Arm A mFOLFOX6 or CAPOX (at investigator's choice), part 1 (adjuvant)

Active Comparator group

Description:

mFOLFOX6 Oxaliplatin 85 mg/sqm iv over 2 hours, day 1 in two-way with L-Leucovorin 200 mg/sqm iv over 2 hours, day 1 followed by 5-fluorouracil 400 mg/sqm iv bolus, day 1 followed by 5-fluoruracil 2400 mg/sqm 48 h-continuous infusion, starting on day 1; to be repeated every 2 weeks for a maximum of 12 cycles. The continuation of 5FU/leucovorin until 12 cycles is recommended also if oxaliplatin is interrupted because of adverse events, patient's refusal or investigator's choice.
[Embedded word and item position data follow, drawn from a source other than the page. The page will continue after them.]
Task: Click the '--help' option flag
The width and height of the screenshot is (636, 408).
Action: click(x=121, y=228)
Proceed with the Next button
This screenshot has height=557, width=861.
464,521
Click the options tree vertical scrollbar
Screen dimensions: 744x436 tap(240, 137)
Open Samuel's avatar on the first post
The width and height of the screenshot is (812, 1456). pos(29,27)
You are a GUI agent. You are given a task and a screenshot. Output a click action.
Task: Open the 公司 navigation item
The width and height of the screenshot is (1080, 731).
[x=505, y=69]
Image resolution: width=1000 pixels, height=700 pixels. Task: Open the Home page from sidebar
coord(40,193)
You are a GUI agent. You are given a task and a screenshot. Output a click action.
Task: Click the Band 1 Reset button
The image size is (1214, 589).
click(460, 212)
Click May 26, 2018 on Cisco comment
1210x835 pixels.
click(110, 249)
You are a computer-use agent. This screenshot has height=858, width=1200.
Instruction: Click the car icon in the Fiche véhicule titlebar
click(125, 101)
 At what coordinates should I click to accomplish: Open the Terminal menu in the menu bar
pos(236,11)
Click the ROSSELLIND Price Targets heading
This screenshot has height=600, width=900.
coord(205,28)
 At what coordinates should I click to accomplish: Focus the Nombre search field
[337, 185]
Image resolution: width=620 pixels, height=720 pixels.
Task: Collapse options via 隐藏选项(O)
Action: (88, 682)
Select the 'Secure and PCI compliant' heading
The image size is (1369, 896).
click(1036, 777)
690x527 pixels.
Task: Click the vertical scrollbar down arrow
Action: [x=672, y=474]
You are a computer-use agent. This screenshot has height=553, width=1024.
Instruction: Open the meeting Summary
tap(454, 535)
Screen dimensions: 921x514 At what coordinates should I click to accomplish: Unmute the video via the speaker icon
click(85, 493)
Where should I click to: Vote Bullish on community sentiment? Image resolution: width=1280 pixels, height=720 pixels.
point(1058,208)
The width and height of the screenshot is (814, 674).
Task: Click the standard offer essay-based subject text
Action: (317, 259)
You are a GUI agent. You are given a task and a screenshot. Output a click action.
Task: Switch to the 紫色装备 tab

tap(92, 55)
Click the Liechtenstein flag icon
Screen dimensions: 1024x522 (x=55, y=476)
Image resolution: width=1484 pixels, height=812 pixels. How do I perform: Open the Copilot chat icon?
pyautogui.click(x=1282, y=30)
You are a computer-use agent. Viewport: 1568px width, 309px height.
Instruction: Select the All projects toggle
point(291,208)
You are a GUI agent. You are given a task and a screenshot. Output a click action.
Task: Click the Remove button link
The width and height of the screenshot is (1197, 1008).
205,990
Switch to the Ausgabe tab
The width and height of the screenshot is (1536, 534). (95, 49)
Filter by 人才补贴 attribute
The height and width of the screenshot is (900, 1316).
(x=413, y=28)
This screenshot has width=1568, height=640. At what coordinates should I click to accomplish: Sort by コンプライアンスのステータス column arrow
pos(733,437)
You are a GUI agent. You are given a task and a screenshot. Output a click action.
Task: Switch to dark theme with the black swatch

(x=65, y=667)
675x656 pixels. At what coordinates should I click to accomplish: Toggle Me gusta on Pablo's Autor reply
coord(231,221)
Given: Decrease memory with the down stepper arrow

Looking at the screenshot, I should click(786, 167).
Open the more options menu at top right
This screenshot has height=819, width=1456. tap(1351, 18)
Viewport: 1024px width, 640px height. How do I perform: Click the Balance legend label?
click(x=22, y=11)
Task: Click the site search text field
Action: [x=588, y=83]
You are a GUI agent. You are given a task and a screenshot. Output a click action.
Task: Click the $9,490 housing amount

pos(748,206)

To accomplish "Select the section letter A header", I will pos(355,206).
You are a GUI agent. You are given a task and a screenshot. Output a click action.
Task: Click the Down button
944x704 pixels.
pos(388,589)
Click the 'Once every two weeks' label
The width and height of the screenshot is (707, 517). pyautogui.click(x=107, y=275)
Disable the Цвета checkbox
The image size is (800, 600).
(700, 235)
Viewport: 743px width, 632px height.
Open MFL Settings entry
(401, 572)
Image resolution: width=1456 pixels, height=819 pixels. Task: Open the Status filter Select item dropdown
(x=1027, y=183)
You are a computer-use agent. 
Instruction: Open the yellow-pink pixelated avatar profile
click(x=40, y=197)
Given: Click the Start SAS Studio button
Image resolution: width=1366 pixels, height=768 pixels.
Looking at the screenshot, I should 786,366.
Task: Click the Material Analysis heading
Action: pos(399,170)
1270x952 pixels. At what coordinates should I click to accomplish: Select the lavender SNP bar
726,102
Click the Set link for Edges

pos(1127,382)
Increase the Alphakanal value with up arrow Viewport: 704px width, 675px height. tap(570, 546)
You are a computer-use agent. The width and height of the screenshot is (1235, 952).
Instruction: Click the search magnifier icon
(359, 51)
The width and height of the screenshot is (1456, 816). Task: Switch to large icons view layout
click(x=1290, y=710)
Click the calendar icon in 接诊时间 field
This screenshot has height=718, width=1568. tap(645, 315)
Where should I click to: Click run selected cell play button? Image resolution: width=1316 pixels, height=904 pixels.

CAPOX Oxaliplatin 130 mg/sqm iv over 2 hours, day 1; Capecitabine 1000 mg/sqm/bid per os from day 1 to day 14; to be repeated every 3 weeks until 8 cycles. The continuation of Capecitabine until 8 cycles is recommended also if oxaliplatin is interrupted because of adverse events, patient's refusal or investigator's choice. Pending the results of ct-DNA analysis, up to 2 cycles of FOLFOX/CAPOX before randomization are allowed to start the adjuvant treatment within 8-10 weeks after surgery

Treatment:

Drug: L-Leucovorin

Drug: Oxaliplatin CAPOX schedule

Drug: Oxaliplatin FOLFOX and FOLFOXIRI schedule

Drug: 5-Fluorouracil continuous infusion FOLFOX schedule

Drug: 5-Fluorouracil bolus FOLFOX schedule

Drug: Capecitabine

Trastuzumab and Tucatinib plus mFOLFOX6, part 1 target-driven (adjuvant)

Experimental group

Description:

Tucatinib 300 mg (two 150 mg tablets)/bid orally twice daily (approximately 8 to 12 hours between doses with or without a meal); Trastuzumab 4 mg/kg iv over 30 minutes, day 1 (loading dose: 6 mg/kg iv over 90 minutes), followed by mFOLFOX6 Oxaliplatin 85 mg/sqm iv over 2 hours, day 1 in two-way with L-Leucovorin 200 mg/sqm iv over 2 hours, day 1 followed by 5-fluorouracil 400 mg/sqm iv bolus, day 1 followed by 5-fluoruracil 2400 mg/sqm 48 h-continuous infusion, starting on day 1; to be repeated every 2 weeks for a maximum of 12 cycles. In the case of oxaliplatin and/or trastuzumab and/or tucatinib interruption because of adverse events, patient's refusal or investigator's choice, the prosecution of the other drugs until 12 cycles is recommended. Pending the results of ct-DNA analysis, up to 2 cycles of FOLFOX/CAPOX before randomization are allowed to start the adjuvant treatment within 8-10 weeks after surgery

Treatment:

Drug: Trastuzumab

Drug: L-Leucovorin

Drug: Oxaliplatin CAPOX schedule

Drug: Oxaliplatin FOLFOX and FOLFOXIRI schedule

Drug: Tucatinib

Drug: 5-Fluorouracil continuous infusion FOLFOX schedule

Drug: 5-Fluorouracil bolus FOLFOX schedule

Arm B Trifluridine/Tipiracil, part 2 (post-adjuvant)

Experimental group

Description:

Trifluridine/Tipiracil: 35 mg/ m2/bid per os days 1-5 and 8-12 to be repeated every 4 weeks until 6 cycles.